Despite a clear tendency for assortative mating by trophic morphology, females quite often made the opposite choice. This was most often the case when the difference between the two males was relatively small, but also occurred when if the morphology of the predicted choice male was of an extreme benthic or pelagic-type morphology. One can envisage at least two plausible mechanistic explanations for this, which are not mutually exclusive. It may be that, rather than responding to familiarity per se, females have learned about the foraging efficacy of fish with the range of morphologies that she has experienced during development. If this were the case, then females might actively choose males of a more extreme morphology, which may well be more efficient at foraging on the two alternative diets presented, even if this morphology is less common in her previous experience familiar to her. We are not able to test directly this possibility using the data from this study.

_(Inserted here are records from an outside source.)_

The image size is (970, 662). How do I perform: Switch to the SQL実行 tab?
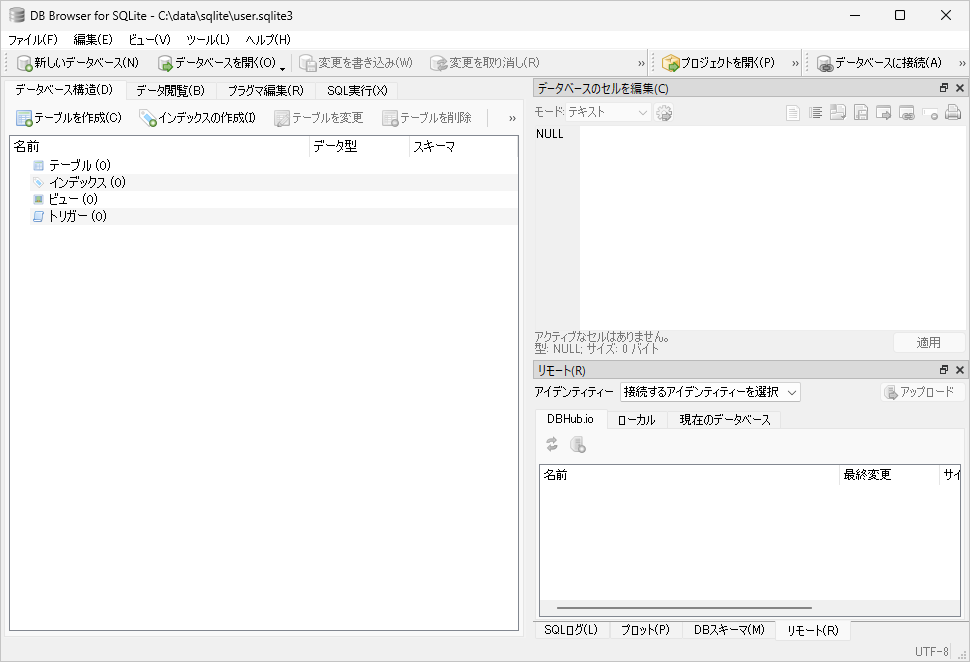click(356, 91)
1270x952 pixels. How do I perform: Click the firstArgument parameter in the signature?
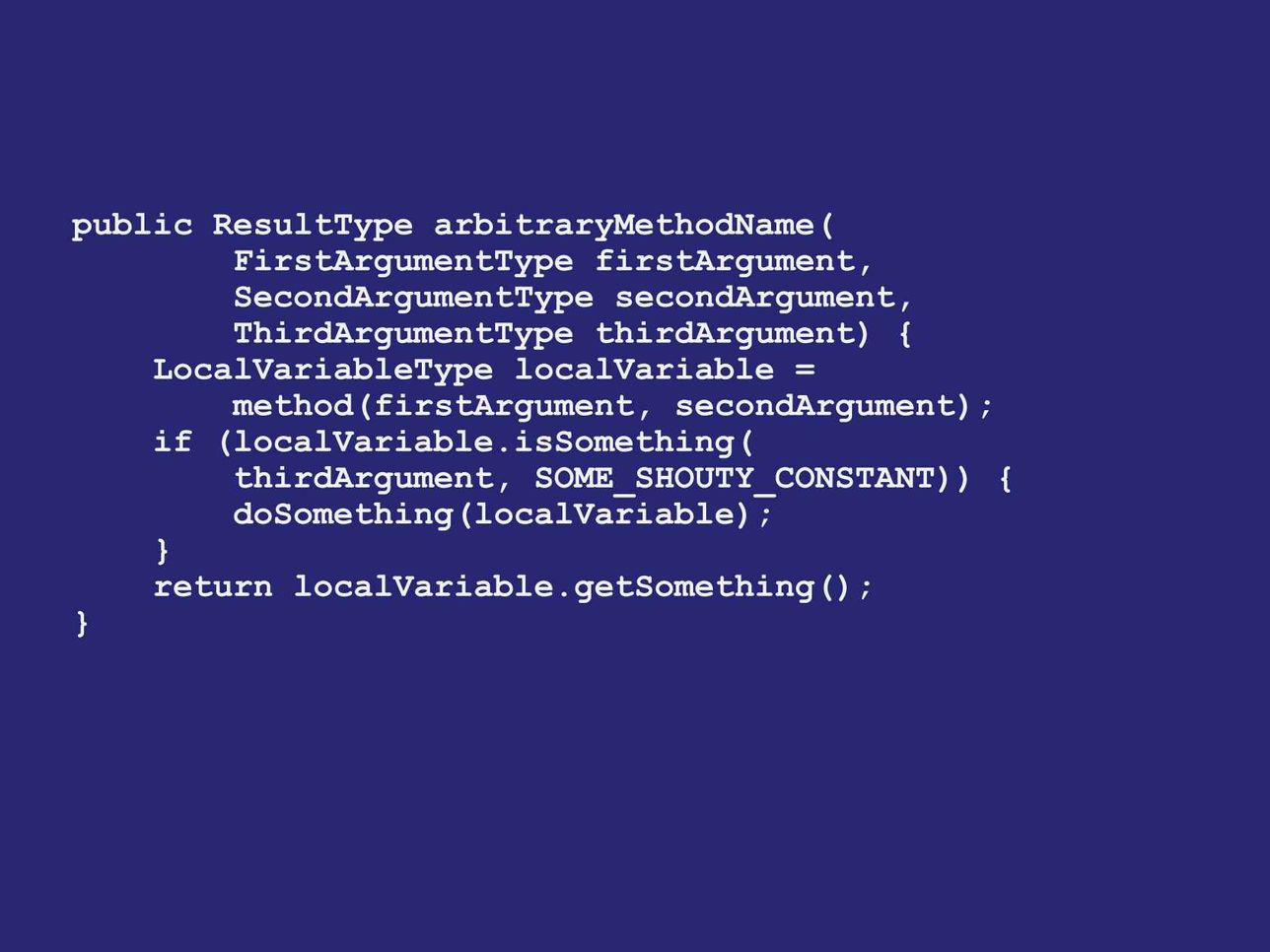tap(725, 261)
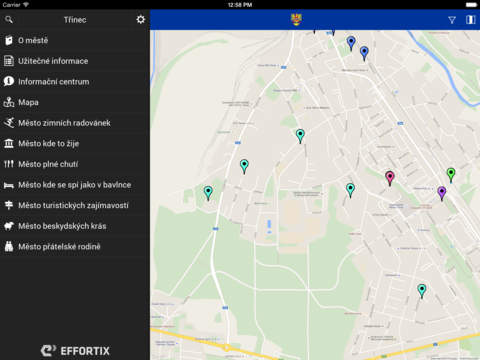Screen dimensions: 480x360
Task: Open Město turistických zajímavostí
Action: point(75,205)
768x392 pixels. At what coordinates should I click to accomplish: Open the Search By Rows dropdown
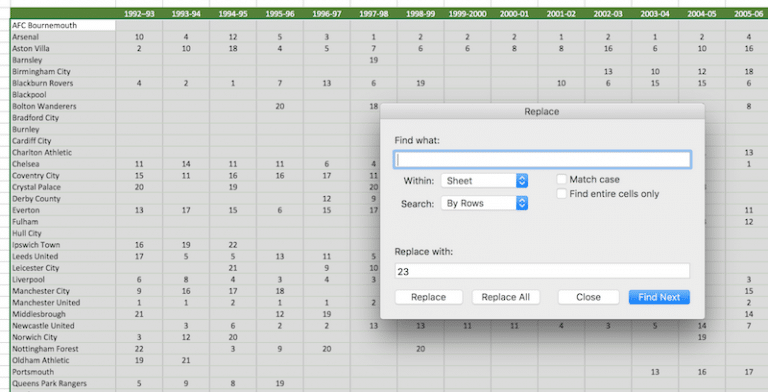point(484,203)
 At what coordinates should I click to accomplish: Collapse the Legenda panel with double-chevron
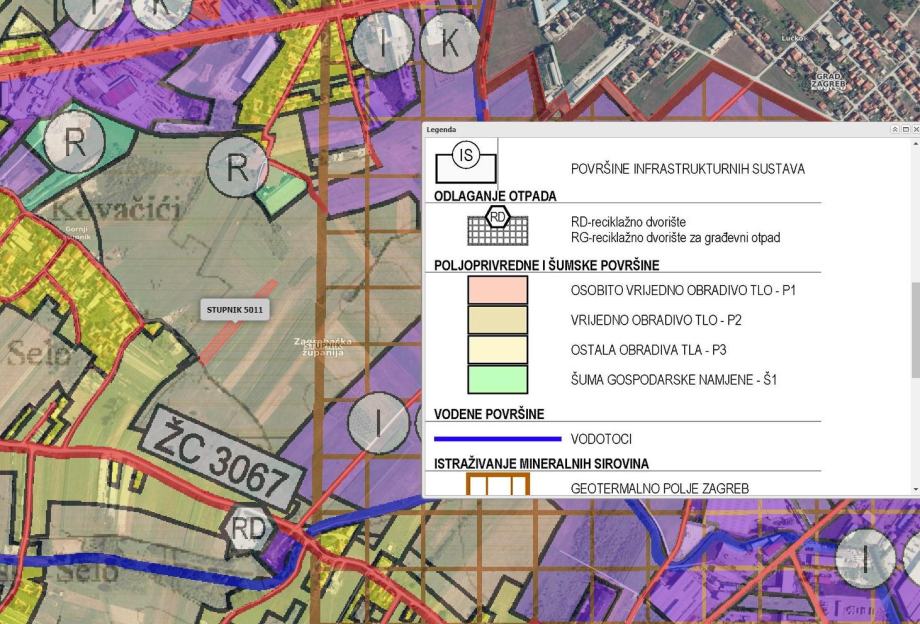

Although coexisting trophic morphs are thought to be an important step in evolutionary divergence in sympatry (Skulason et al. 1999), speciation however is unlikely to be completed without some mechanism for morph-specific assortative mating (Skulason et al. 1999). Several routes though which this might occur have been suggested. For example specialist morphs might occupy different habitats. Olafsdóttir et al. (2006) for example, showed that sticklebacks specialising in living in habitats with little vegetation had reduced nest building behaviour and as a result weed-living specialists from the same lake mated assortatively with other weed-living specialists when using nest quality as a mate choice criterion. Disruptive sexual selection is also known to play a significant role in the divergence of recently evolved African cichlid species (Stelkens et al. 2008). Here uniquely we demonstrate assortative mating on the basis of morphological traits that frequently express as discrete forms in the wild, have strong functional significance for resource acquisition (Adams and Huntingford 2002b) are thought to be under strong selection pressure and the expression of which is significantly modulated by plasticity effects. This result indicates that trophic morphology is both a plastic and a magic trait for sticklebacks, thus that pleiotropy may not always be required for traits to operate as magic traits.